Question

Prove the relation τ = Iα for a rigid body rotating about a fixed axis?​

Answer 1

Explanation:

If a point rotate around a fixed axis with a distance r and the force applied on the point is F, then

 $\vec{\tau} = \vec{r} \times \vec{F}$

we should keep in mind , a body is combination of a number of points.

Let, the body is a combination of $m_1, m_2, m_3,............................,m_n$  points.

the distances from fixed axis are $r_1, r_2, r_3, ................................., r_n$ respectively.

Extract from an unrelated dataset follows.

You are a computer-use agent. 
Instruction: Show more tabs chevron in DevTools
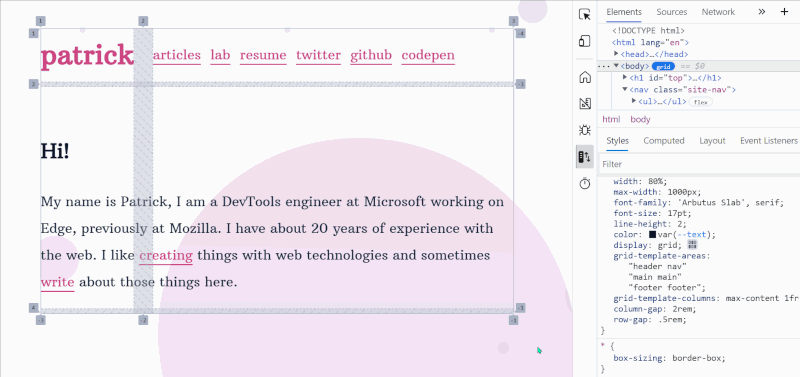762,12
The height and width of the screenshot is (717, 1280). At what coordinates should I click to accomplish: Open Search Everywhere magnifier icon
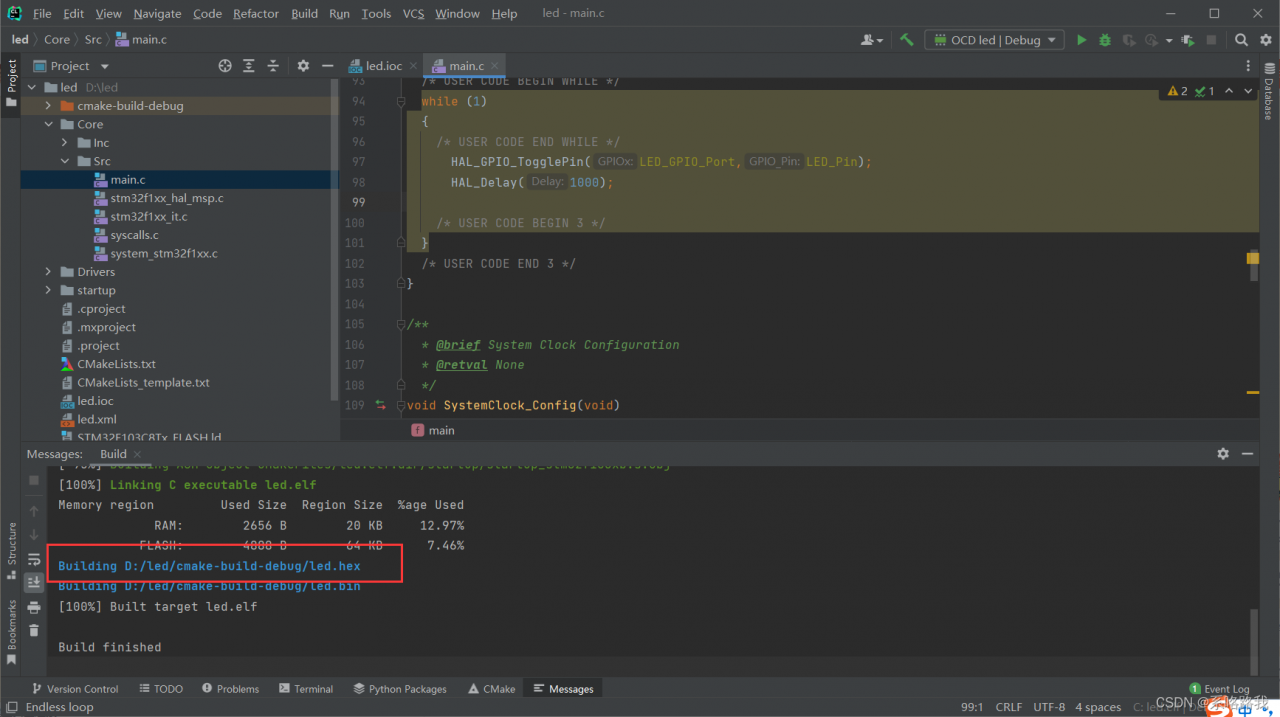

Now,  $F_1 = m_1 \times linear\ acceleration$

               $=m_1 \times angular\ acceleration \times r_1$

               $=m_1 \times \frac{d\omega}{dt} \times r_1$

Next, $\tau = \sum\limits_{x=1}^n r_x \times F_x = \sum\limits_{x=1}^n r_x \times m_x \times \frac{d\omega}{dt} \times r_x= \sum\limits_{x=1}^n m_x\times(r_x)^2 \times \frac{d\omega}{dt}$

here, $m_x \times r_x^2 =moment \ of \ inertia= I_x$

So, $\tau = \sum\limits_{x=1}^n I_x \times \frac{d\omega}{dt} = \frac{d\omega}{dt}(I_1+I_2+I_3+ ..............................I_n) = \frac{d\omega}{dt}\times I = \alpha \times I = I\alpha$

The relation τ = Iα for a rigid body rotating around a fixed axis is proved.